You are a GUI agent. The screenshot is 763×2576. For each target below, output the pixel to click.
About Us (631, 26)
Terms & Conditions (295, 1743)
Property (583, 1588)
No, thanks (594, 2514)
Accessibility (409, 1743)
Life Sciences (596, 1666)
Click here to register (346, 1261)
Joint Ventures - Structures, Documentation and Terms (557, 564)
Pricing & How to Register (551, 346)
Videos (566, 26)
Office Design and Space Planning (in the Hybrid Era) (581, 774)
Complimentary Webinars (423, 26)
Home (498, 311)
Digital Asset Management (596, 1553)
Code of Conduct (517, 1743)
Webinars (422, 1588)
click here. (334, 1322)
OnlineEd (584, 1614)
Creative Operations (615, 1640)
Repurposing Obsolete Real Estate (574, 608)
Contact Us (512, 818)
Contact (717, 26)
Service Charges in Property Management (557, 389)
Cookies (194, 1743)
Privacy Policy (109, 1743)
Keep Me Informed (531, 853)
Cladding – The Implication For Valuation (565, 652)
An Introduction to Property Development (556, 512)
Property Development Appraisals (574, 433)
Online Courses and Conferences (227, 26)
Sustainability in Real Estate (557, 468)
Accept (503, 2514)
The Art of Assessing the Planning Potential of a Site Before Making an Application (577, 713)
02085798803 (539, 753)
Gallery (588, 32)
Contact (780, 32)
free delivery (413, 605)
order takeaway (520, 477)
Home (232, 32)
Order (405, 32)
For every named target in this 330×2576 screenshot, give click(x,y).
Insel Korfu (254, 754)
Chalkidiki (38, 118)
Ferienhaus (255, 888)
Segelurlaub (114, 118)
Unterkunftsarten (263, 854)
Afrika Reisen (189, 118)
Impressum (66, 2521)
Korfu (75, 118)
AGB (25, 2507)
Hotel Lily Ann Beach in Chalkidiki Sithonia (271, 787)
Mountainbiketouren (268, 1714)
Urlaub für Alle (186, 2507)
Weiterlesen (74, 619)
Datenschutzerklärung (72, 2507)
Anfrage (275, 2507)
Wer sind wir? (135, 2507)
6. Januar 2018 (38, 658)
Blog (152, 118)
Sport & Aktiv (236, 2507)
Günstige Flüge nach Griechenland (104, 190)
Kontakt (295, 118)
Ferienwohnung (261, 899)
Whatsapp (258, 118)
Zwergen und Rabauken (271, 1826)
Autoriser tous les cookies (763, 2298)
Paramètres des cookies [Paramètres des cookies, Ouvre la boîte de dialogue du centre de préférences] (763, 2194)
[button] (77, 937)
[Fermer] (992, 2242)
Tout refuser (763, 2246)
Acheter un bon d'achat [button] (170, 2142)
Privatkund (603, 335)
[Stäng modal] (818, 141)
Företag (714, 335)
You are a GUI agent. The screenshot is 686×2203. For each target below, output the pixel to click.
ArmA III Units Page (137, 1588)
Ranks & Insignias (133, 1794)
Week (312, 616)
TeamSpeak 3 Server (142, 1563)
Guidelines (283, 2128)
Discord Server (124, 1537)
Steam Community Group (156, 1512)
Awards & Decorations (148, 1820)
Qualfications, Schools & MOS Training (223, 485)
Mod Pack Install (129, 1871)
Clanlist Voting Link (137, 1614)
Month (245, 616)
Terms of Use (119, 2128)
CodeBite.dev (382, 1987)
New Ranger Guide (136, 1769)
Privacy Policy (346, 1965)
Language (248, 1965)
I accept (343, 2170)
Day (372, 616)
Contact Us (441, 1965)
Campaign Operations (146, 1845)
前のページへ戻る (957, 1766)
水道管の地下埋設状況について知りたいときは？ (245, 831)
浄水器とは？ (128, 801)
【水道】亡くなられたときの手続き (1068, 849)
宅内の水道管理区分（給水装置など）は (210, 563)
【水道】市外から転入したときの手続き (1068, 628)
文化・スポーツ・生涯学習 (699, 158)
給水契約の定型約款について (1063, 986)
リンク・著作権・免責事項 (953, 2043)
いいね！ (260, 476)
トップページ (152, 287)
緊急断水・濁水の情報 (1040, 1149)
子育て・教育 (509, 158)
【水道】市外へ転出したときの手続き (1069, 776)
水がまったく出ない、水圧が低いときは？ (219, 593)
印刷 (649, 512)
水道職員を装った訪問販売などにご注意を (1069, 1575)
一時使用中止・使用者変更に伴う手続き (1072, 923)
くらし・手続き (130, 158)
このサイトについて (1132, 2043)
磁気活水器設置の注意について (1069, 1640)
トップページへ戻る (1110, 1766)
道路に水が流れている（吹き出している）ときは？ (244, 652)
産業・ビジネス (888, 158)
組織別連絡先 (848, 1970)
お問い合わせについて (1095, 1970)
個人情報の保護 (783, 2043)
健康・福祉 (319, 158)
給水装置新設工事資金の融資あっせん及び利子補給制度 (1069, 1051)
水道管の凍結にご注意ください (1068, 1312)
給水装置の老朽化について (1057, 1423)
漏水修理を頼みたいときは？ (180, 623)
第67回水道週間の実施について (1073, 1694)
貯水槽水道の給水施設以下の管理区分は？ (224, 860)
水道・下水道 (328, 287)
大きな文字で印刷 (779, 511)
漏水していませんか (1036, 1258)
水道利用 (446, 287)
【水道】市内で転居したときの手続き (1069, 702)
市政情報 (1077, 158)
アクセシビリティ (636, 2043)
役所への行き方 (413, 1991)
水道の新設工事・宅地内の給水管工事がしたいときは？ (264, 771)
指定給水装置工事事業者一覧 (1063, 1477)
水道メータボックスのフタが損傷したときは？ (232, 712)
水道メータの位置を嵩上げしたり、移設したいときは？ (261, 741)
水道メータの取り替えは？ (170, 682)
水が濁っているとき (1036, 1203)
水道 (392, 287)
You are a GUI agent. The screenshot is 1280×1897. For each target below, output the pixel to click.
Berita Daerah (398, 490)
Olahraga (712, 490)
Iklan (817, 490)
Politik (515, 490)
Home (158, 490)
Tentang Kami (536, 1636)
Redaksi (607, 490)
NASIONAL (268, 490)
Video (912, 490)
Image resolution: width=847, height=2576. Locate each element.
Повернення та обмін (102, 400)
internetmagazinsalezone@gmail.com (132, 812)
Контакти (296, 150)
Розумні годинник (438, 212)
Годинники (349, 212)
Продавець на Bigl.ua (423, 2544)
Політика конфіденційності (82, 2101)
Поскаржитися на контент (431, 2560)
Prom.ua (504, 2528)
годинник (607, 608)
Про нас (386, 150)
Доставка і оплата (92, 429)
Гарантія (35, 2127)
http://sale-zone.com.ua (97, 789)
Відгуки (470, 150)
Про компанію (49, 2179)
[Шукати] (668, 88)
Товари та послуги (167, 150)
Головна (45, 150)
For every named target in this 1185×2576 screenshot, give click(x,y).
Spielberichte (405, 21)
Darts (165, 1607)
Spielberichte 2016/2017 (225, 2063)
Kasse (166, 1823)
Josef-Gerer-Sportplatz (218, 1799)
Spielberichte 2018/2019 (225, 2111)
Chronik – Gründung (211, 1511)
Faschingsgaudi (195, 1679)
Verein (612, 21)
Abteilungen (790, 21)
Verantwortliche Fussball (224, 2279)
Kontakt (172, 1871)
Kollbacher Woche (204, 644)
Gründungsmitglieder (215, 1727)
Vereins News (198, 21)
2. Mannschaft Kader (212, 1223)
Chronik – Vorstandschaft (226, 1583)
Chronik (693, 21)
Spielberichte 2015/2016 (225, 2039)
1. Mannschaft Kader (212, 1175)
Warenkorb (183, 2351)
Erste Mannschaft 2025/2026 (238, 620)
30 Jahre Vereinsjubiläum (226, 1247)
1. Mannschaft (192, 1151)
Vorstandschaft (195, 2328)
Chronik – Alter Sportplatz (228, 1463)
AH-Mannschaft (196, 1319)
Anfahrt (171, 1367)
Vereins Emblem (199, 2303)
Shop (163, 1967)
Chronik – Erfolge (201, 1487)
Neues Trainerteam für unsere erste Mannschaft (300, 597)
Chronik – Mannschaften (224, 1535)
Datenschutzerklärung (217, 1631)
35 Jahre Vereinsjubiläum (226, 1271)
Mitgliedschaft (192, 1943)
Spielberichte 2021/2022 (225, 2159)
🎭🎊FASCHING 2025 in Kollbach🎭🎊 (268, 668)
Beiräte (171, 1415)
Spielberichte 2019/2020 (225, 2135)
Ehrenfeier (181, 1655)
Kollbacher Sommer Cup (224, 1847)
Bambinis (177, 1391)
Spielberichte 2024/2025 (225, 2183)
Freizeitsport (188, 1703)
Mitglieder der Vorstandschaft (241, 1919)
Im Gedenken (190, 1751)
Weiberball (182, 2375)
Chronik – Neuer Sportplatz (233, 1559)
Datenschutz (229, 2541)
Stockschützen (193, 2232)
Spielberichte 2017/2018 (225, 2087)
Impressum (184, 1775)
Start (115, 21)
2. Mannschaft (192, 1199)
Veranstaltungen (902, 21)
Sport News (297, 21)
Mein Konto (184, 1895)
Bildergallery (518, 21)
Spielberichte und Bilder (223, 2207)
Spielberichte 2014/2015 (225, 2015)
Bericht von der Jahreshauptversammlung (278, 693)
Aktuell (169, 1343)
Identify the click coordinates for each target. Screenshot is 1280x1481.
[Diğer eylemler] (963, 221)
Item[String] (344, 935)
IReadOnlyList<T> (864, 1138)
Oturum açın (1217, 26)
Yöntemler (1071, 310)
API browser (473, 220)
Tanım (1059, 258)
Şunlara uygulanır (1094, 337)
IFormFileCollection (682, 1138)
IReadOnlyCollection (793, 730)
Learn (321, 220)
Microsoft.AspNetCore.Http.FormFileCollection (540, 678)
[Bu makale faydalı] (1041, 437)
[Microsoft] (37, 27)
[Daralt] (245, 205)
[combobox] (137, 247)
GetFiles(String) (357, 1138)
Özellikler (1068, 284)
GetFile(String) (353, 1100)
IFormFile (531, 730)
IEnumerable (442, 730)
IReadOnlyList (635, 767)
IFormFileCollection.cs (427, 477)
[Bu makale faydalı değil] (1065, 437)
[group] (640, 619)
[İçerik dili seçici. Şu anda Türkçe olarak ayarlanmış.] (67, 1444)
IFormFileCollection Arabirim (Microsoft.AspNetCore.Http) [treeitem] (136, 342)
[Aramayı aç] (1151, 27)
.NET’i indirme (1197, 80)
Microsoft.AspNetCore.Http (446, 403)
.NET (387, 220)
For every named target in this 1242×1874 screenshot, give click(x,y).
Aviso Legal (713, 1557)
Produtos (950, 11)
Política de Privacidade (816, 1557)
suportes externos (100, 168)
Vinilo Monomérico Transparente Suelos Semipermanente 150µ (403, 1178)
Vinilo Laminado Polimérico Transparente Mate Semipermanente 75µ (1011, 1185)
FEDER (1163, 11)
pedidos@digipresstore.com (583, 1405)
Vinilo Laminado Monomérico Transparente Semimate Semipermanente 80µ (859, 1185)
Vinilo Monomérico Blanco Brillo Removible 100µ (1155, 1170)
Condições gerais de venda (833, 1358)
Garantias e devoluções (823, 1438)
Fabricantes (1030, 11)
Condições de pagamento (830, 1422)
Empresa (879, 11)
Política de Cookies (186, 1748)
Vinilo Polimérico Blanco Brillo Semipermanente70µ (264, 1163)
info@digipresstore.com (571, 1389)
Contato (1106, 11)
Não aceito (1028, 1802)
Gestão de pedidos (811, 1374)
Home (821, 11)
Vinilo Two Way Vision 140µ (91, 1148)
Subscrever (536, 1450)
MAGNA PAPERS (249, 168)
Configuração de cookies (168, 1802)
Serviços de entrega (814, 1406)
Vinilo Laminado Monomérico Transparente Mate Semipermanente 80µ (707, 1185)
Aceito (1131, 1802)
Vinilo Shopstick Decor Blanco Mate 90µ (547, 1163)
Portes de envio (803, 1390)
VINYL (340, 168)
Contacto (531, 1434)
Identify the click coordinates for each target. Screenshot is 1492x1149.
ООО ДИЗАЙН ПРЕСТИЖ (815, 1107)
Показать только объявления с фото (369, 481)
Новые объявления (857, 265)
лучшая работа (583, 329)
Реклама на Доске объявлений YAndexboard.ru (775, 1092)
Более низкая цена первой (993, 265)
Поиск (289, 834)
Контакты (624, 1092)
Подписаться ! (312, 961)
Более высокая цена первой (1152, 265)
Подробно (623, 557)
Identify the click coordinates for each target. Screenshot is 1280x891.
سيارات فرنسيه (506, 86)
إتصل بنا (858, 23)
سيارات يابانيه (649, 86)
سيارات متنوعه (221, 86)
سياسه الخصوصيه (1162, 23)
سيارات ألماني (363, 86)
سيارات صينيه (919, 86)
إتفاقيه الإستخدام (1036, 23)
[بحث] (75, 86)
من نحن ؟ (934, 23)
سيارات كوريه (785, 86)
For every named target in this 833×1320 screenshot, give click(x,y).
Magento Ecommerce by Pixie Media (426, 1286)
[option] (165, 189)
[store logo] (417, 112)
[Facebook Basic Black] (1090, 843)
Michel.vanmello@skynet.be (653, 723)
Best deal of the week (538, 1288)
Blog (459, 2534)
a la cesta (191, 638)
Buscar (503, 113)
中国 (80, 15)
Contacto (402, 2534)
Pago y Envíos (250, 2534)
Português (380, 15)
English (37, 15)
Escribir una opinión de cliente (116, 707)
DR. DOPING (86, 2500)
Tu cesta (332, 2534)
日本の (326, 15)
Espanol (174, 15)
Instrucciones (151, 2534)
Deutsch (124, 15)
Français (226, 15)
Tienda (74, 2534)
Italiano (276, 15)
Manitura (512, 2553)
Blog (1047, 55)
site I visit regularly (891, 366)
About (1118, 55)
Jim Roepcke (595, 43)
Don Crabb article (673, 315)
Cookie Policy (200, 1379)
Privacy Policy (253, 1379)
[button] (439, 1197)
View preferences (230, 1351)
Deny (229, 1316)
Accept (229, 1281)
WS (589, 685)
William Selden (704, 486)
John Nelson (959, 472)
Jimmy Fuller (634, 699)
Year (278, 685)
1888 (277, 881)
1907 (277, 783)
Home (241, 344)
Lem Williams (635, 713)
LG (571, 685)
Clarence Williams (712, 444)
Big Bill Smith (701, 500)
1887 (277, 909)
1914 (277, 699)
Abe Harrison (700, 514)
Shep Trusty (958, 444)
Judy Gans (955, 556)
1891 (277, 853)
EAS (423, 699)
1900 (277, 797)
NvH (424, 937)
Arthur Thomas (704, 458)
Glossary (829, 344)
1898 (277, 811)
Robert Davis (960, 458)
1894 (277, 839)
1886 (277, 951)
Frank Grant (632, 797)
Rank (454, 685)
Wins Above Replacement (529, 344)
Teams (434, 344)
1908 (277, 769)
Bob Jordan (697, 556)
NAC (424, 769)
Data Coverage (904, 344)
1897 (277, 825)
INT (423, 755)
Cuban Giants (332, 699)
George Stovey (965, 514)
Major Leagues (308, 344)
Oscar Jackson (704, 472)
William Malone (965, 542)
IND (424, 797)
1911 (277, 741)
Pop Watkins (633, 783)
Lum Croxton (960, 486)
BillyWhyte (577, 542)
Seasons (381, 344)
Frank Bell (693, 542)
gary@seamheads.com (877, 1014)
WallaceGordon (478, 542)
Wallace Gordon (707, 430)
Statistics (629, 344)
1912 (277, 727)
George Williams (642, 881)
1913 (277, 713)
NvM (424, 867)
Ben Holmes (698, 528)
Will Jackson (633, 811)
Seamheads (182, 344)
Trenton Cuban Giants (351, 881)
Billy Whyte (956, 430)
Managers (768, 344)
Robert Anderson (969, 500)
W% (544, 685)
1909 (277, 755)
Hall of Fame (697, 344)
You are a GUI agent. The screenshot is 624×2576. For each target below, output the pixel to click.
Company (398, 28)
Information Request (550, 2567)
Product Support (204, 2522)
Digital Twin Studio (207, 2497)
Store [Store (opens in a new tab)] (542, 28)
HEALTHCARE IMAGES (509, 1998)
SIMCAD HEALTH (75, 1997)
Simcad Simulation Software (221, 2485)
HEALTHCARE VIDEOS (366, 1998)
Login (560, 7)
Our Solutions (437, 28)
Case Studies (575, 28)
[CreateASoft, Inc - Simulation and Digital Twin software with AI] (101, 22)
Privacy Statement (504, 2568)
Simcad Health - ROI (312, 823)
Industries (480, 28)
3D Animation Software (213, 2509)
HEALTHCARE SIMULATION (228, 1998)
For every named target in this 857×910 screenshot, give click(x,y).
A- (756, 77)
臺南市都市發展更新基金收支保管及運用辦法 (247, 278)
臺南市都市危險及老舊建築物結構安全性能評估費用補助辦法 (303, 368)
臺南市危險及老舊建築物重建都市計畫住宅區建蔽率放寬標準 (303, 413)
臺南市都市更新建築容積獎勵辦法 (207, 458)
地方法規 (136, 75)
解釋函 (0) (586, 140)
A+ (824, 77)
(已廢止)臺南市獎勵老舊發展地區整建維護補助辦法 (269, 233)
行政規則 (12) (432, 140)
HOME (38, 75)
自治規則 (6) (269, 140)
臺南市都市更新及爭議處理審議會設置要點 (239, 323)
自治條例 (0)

· · · · ·

**To do**:
Gather every line in the records above that contains the word "pixel".

**Exercise result**:
You are a GUI agent. The screenshot is 763×2576. For each target below, output the pixel to click.
You are a GUI agent. The screenshot is 686×2203. For each target below, output the pixel to click.
You are a GUI agent. The screenshot is 1280×1897. For each target below, output the pixel to click.
You are a GUI agent. The screenshot is 624×2576. For each target below, output the pixel to click.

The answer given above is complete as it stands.